**Work to be completed**
Rewrite the part of the listing that opens with the line containing "Expand Dosya İşlemleri" and closes with the line containing "Looking at the screenshot, I should pos(733,43).", replacing every "icon" with "symbol" and leaving all else unchanged. Return only those lines.

[Rows showing where targets appear]
......

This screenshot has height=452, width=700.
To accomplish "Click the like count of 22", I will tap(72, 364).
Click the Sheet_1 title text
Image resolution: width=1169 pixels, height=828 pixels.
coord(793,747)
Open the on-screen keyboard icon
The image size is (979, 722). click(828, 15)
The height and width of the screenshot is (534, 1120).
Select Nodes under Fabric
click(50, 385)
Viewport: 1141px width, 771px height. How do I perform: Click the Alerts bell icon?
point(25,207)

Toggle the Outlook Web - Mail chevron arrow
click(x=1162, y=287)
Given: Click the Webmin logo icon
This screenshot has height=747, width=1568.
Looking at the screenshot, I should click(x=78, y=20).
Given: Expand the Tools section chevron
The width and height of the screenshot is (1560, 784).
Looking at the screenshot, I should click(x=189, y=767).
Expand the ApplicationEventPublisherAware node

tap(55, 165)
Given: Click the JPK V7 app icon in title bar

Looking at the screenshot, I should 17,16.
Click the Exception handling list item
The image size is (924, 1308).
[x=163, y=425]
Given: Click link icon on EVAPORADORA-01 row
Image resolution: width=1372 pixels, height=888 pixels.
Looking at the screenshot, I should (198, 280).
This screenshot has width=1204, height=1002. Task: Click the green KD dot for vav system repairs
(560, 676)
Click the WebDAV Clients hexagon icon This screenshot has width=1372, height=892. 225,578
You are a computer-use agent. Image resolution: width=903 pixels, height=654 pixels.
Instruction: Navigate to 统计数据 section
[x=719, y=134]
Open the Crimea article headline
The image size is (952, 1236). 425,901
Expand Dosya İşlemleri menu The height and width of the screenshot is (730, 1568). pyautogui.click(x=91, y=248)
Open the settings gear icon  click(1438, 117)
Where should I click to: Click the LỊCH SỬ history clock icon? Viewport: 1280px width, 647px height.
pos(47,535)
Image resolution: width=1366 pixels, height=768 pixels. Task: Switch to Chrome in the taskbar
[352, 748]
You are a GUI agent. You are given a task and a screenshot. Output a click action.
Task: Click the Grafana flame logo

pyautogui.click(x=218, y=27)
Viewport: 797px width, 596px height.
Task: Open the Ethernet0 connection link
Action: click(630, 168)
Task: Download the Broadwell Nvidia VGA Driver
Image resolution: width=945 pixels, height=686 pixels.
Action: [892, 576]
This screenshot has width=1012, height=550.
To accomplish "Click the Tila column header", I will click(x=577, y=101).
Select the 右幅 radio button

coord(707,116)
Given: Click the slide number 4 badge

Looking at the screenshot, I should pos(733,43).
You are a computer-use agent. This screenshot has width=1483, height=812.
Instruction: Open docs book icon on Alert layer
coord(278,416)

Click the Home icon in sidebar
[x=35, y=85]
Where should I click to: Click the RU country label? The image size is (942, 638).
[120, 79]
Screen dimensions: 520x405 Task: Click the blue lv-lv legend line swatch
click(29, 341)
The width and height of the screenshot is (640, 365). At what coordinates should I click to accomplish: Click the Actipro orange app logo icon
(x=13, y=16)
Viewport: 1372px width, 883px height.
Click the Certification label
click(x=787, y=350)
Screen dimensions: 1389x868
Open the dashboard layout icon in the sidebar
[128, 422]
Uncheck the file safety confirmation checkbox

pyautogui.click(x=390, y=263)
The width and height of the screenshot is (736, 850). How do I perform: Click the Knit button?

......

**Answer in full**
Expand Dosya İşlemleri menu The height and width of the screenshot is (730, 1568). pyautogui.click(x=91, y=248)
Open the settings gear symbol  click(1438, 117)
Where should I click to: Click the LỊCH SỬ history clock symbol? Viewport: 1280px width, 647px height.
pos(47,535)
Image resolution: width=1366 pixels, height=768 pixels. Task: Switch to Chrome in the taskbar
[352, 748]
You are a GUI agent. You are given a task and a screenshot. Output a click action.
Task: Click the Grafana flame logo

pyautogui.click(x=218, y=27)
Viewport: 797px width, 596px height.
Task: Open the Ethernet0 connection link
Action: click(630, 168)
Task: Download the Broadwell Nvidia VGA Driver
Image resolution: width=945 pixels, height=686 pixels.
Action: [892, 576]
This screenshot has width=1012, height=550.
To accomplish "Click the Tila column header", I will click(x=577, y=101).
Select the 右幅 radio button

coord(707,116)
Given: Click the slide number 4 badge

Looking at the screenshot, I should pos(733,43).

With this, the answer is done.